## Sumber:
Home » , , » Relativisme dan Relatipis-tipisme Kebenaran Agama

Relativisme dan Relatipis-tipisme Kebenaran Agama

Written By Amoe Hirata on Jumat, 06 Januari 2017 | 11.29

DI sebuah pengajian, ada orang yang dengan mantap mengatakan, "Kita tidak boleh merasa benar sendiri. Kebenaran itu relatif. Masing-masing mengandung kebenaran. Bedakan antara tafsir al-Qur`an dengan al-Qur`an. Yang berhak menilai adalah Tuhan. Jangan merasa paling benar. Sesama murid jangan saling mengisi rapot," dan masih banyak lagi yang lainnya.


Mendengar pernyataan tersebut, Sarikhuluk tidak langsung menyalahkannya, tetapi dipecahkan dalam diskusi yang hangat. Pada waktu itu yang hadir adalah 5S (Sarijan, Sabrini, Salikin, Sirojudin, dan Salamudin).

## Baris Data:
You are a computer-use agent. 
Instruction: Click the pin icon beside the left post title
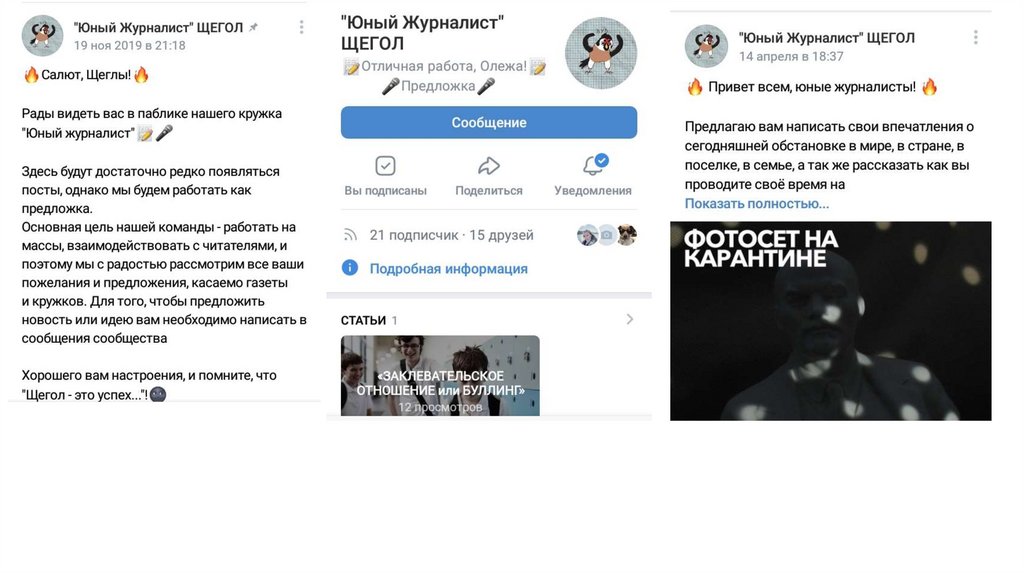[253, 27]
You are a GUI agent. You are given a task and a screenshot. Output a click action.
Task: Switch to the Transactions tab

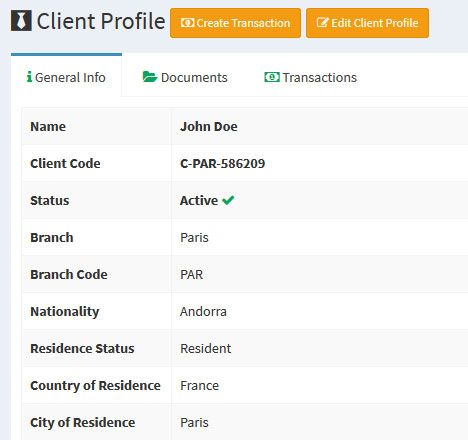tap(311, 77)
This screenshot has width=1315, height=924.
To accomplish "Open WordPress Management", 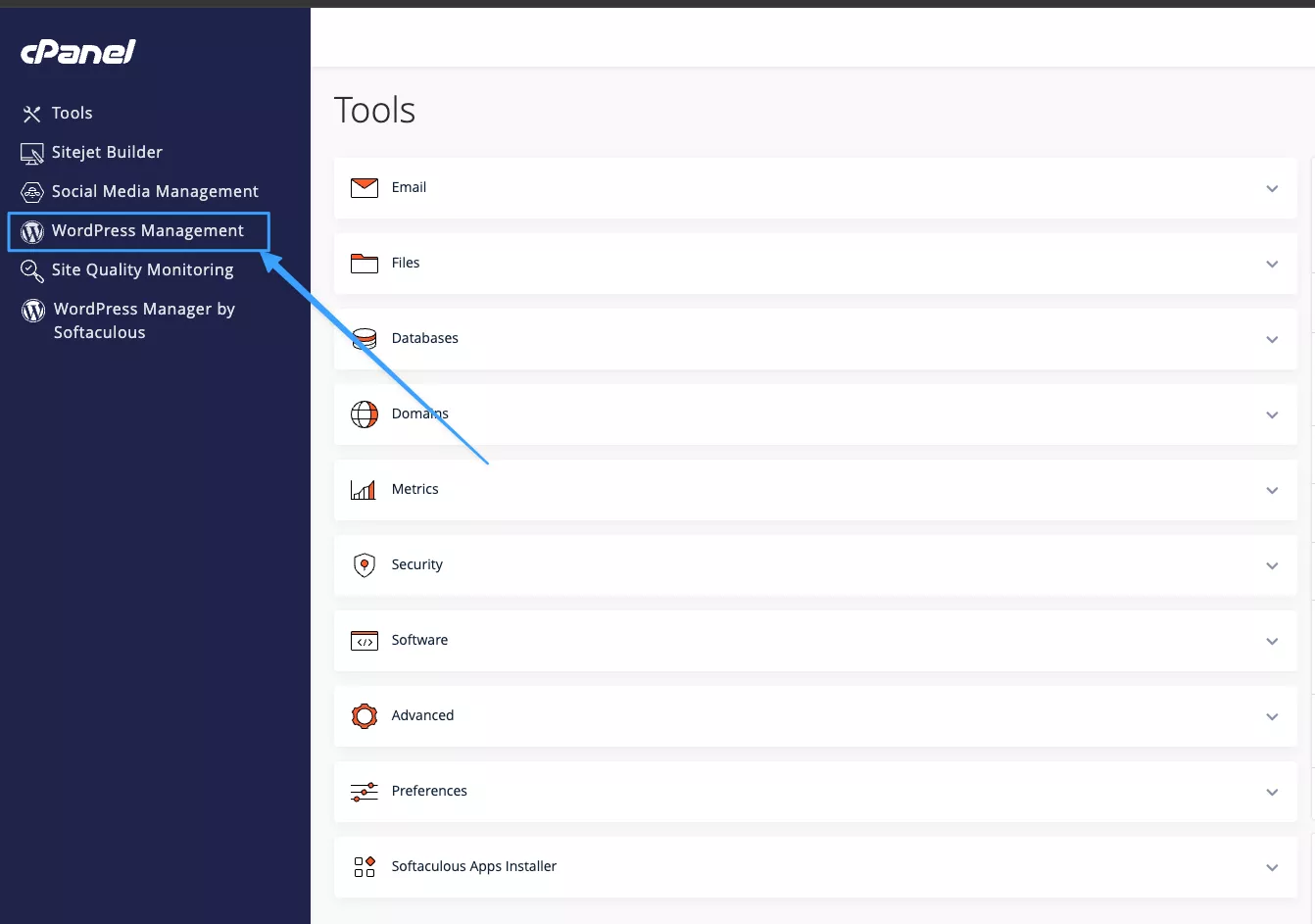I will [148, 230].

## Daftar Tugas:
a) Tuliskan ulang bagian dari tulisan tentang relativisme kebenaran agama, mulai dari "DI sebuah pengajian, ada" sampai "lagi yang lainnya.".
b) Dalam tulisan tentang relativisme kebenaran agama, siapa saja lima orang yang hadir ketika Sarikhuluk membahas pernyataan yang didengarnya di sebuah pengajian?

## Jawaban Tugas:
a)
DI sebuah pengajian, ada orang yang dengan mantap mengatakan, "Kita tidak boleh merasa benar sendiri. Kebenaran itu relatif. Masing-masing mengandung kebenaran. Bedakan antara tafsir al-Qur`an dengan al-Qur`an. Yang berhak menilai adalah Tuhan. Jangan merasa paling benar. Sesama murid jangan saling mengisi rapot," dan masih banyak lagi yang lainnya.

b) Sarijan, Sabrini, Salikin, Sirojudin, dan Salamudin.